-- Opening Marker --

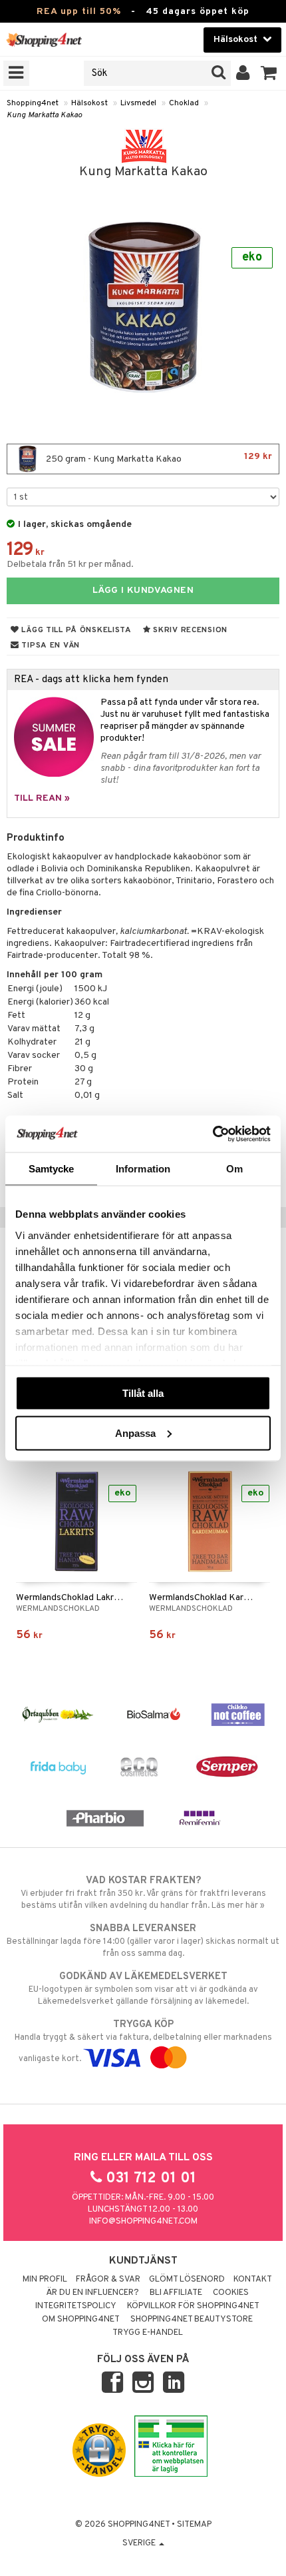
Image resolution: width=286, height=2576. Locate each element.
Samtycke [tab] (51, 1168)
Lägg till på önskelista (75, 630)
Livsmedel (138, 103)
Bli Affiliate (176, 2293)
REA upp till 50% (79, 11)
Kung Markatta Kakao (44, 115)
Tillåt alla (143, 1393)
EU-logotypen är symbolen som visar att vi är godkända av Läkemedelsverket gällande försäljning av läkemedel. (143, 1988)
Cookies (231, 2293)
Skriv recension (189, 630)
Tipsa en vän (49, 645)
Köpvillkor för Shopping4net (193, 2306)
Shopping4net (33, 103)
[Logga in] (243, 73)
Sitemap (194, 2524)
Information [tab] (143, 1168)
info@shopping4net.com (143, 2221)
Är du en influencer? (92, 2293)
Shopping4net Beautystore (191, 2319)
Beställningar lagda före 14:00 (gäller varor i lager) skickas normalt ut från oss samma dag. (143, 1941)
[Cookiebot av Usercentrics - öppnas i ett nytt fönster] (212, 1133)
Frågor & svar (108, 2279)
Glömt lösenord (187, 2279)
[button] (269, 73)
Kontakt (252, 2279)
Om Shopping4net (81, 2319)
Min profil (45, 2279)
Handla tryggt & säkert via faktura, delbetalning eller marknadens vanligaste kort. (143, 2041)
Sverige (140, 2543)
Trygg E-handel (147, 2333)
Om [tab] (234, 1168)
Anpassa (135, 1432)
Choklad (184, 103)
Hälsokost (89, 103)
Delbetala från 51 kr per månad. (70, 564)
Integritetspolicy (75, 2306)
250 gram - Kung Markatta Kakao (158, 458)
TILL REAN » (42, 798)
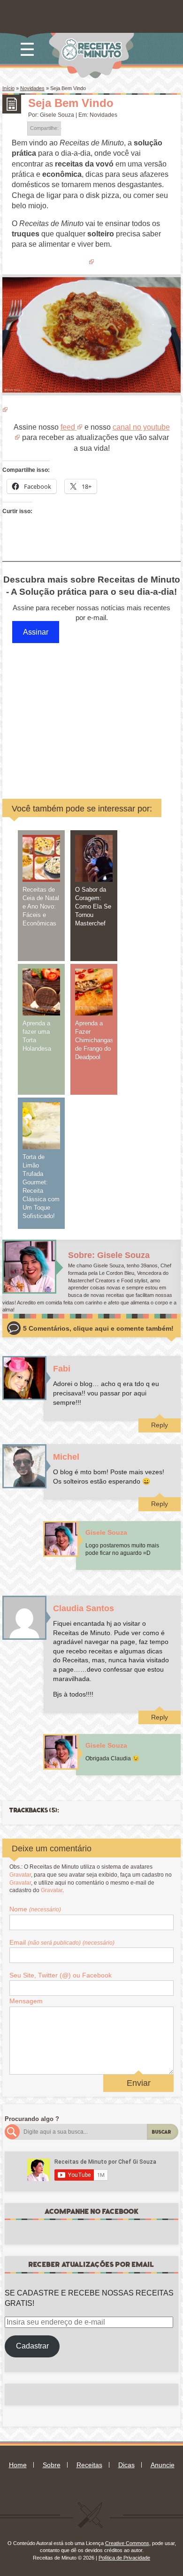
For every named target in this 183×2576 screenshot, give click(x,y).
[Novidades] (11, 104)
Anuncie (163, 2465)
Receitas (89, 2465)
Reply (159, 1425)
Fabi (61, 1368)
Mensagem (26, 2001)
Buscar (161, 2132)
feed (68, 427)
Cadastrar (32, 2346)
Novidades (32, 88)
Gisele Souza (57, 115)
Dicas (126, 2465)
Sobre (52, 2465)
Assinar (35, 632)
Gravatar (20, 1874)
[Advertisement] (95, 711)
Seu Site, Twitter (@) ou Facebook (60, 1975)
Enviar (139, 2083)
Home (18, 2465)
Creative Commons (127, 2543)
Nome (35, 1909)
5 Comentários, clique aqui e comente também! (98, 1328)
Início (8, 88)
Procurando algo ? (32, 2118)
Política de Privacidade (124, 2558)
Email (61, 1942)
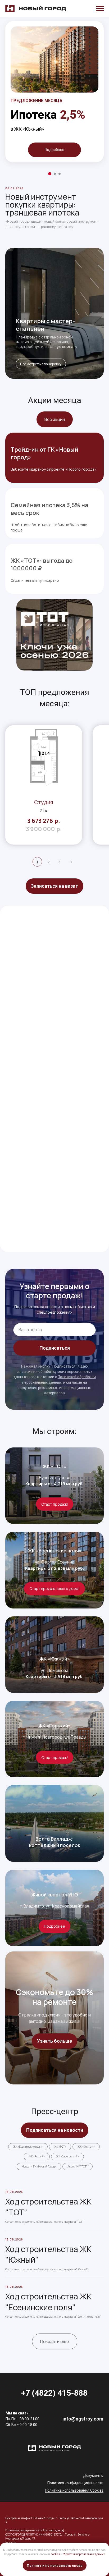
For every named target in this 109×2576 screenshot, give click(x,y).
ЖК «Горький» (54, 1725)
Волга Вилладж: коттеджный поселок (54, 1842)
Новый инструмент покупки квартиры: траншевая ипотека (42, 204)
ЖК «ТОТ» (55, 1466)
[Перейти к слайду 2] (55, 174)
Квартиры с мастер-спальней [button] (45, 325)
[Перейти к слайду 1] (49, 173)
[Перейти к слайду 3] (59, 174)
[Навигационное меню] (100, 8)
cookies (55, 2554)
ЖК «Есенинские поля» (54, 1550)
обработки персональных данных (84, 2554)
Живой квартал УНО (54, 1894)
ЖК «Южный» (54, 1659)
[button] (54, 886)
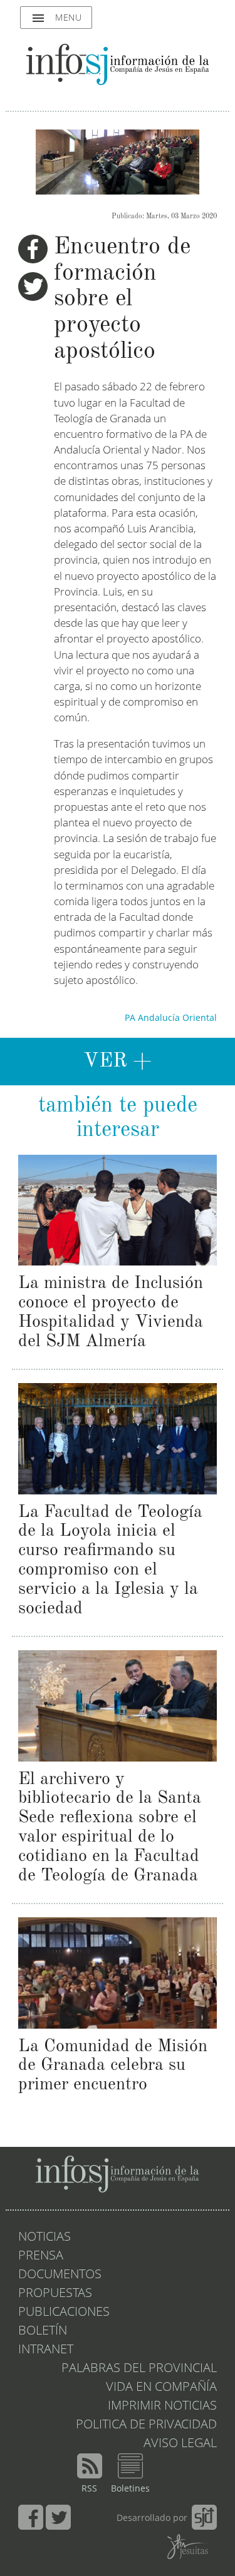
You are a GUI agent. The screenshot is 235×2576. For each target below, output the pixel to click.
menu (56, 18)
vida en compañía (161, 2387)
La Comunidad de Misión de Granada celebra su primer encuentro (112, 2066)
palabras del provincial (139, 2369)
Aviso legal (180, 2444)
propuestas (55, 2294)
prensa (40, 2256)
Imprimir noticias (162, 2406)
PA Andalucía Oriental (171, 1018)
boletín (42, 2331)
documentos (60, 2275)
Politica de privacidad (146, 2425)
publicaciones (64, 2312)
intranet (45, 2350)
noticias (44, 2237)
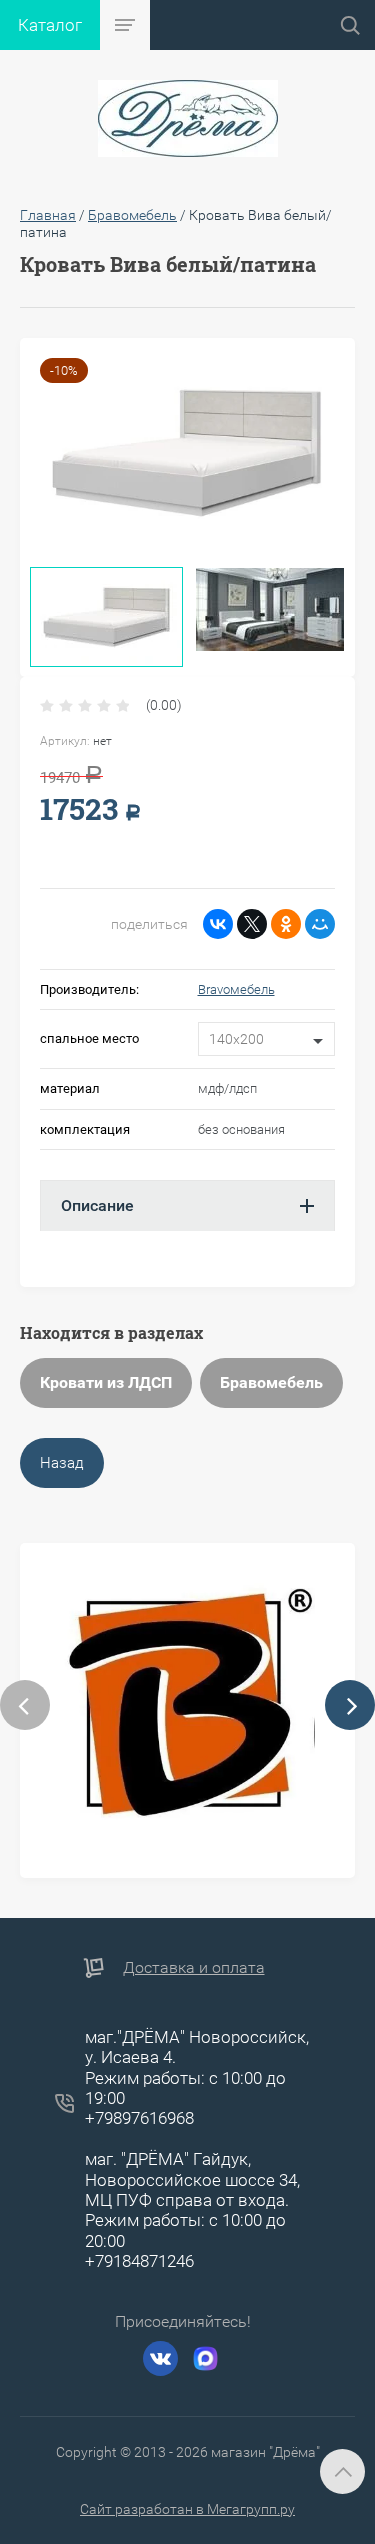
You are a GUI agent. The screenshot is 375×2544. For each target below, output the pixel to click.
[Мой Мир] (320, 924)
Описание (97, 1205)
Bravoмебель (236, 989)
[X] (252, 924)
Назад (62, 1463)
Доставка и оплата (194, 1967)
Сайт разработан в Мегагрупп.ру (187, 2509)
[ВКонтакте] (218, 924)
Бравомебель (271, 1382)
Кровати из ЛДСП (106, 1382)
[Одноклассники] (286, 924)
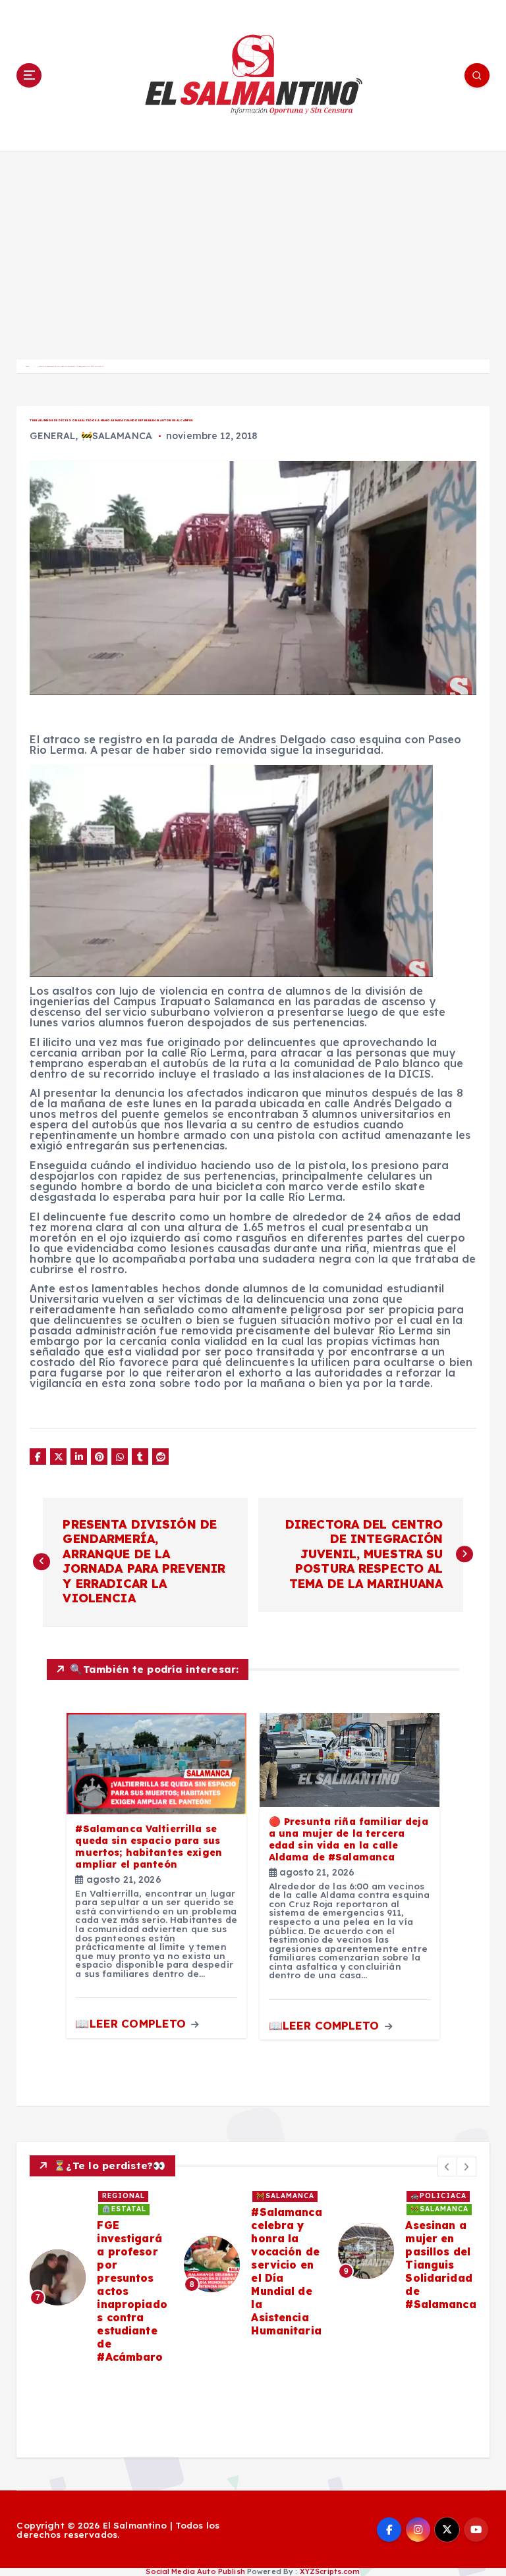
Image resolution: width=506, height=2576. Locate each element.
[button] (447, 2166)
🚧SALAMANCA (116, 436)
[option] (99, 2277)
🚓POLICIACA (438, 2196)
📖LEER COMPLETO (132, 2023)
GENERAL (52, 436)
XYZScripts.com (330, 2571)
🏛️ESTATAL (124, 2209)
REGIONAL (123, 2196)
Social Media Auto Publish (195, 2571)
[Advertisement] (253, 249)
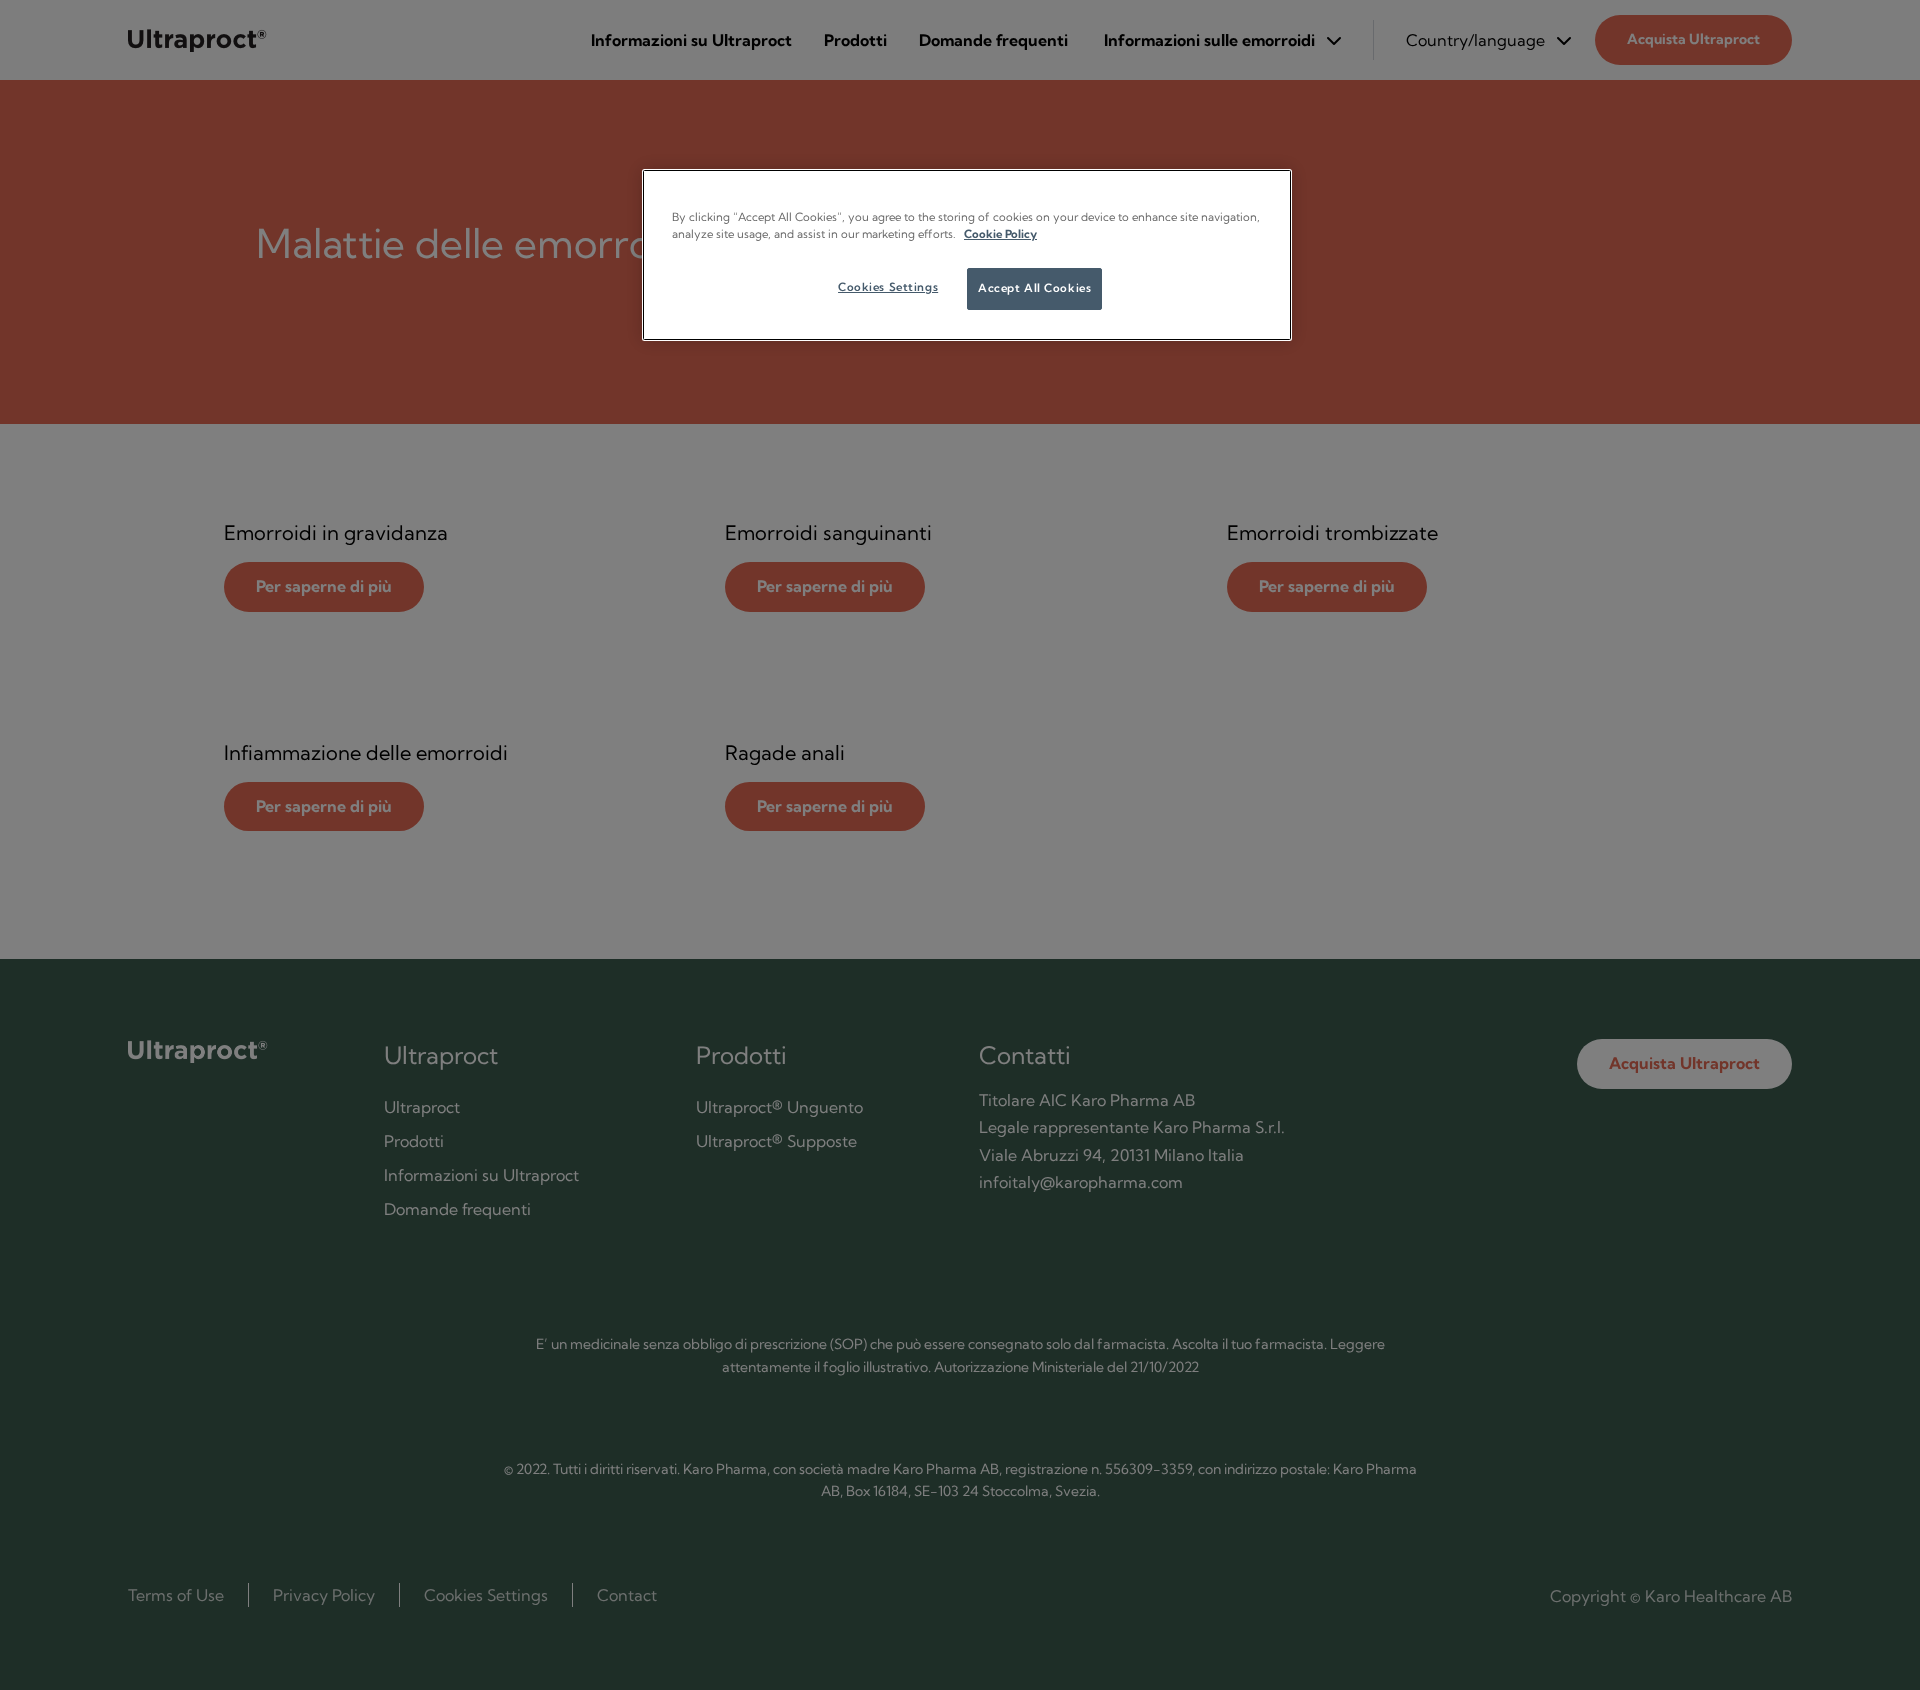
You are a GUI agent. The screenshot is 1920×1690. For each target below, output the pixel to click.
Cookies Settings (888, 287)
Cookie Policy (1000, 234)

-- Closing Marker --

* [What the task requires] Treat the line with "Home (18, 2465)" as the start and the line with "menu (56, 18)" as the end, and return exactly that span of the data above, both ends included, without pictures.

* [Answer area]
Home (18, 2465)
Creative Commons (127, 2543)
Nome (35, 1909)
5 Comentários, clique aqui e comente também! (98, 1328)
Início (8, 88)
Procurando algo ? (32, 2118)
Política de Privacidade (124, 2558)
Email (61, 1942)
For every named target in this 109×2576 screenshot, give click(x,y).
ЖК «Горький» (54, 1725)
Волга Вилладж: коттеджный поселок (54, 1842)
Новый инструмент покупки квартиры: траншевая ипотека (42, 204)
ЖК «ТОТ» (55, 1466)
[Перейти к слайду 2] (55, 174)
Квартиры с мастер-спальней [button] (45, 325)
[Перейти к слайду 1] (49, 173)
[Перейти к слайду 3] (59, 174)
[Навигационное меню] (100, 8)
cookies (55, 2554)
ЖК «Есенинские поля» (54, 1550)
обработки персональных данных (84, 2554)
Живой квартал УНО (54, 1894)
ЖК «Южный» (54, 1659)
[button] (54, 886)
You are a GUI agent. The screenshot is 235×2576. For each target below, output the pixel to click.
menu (56, 18)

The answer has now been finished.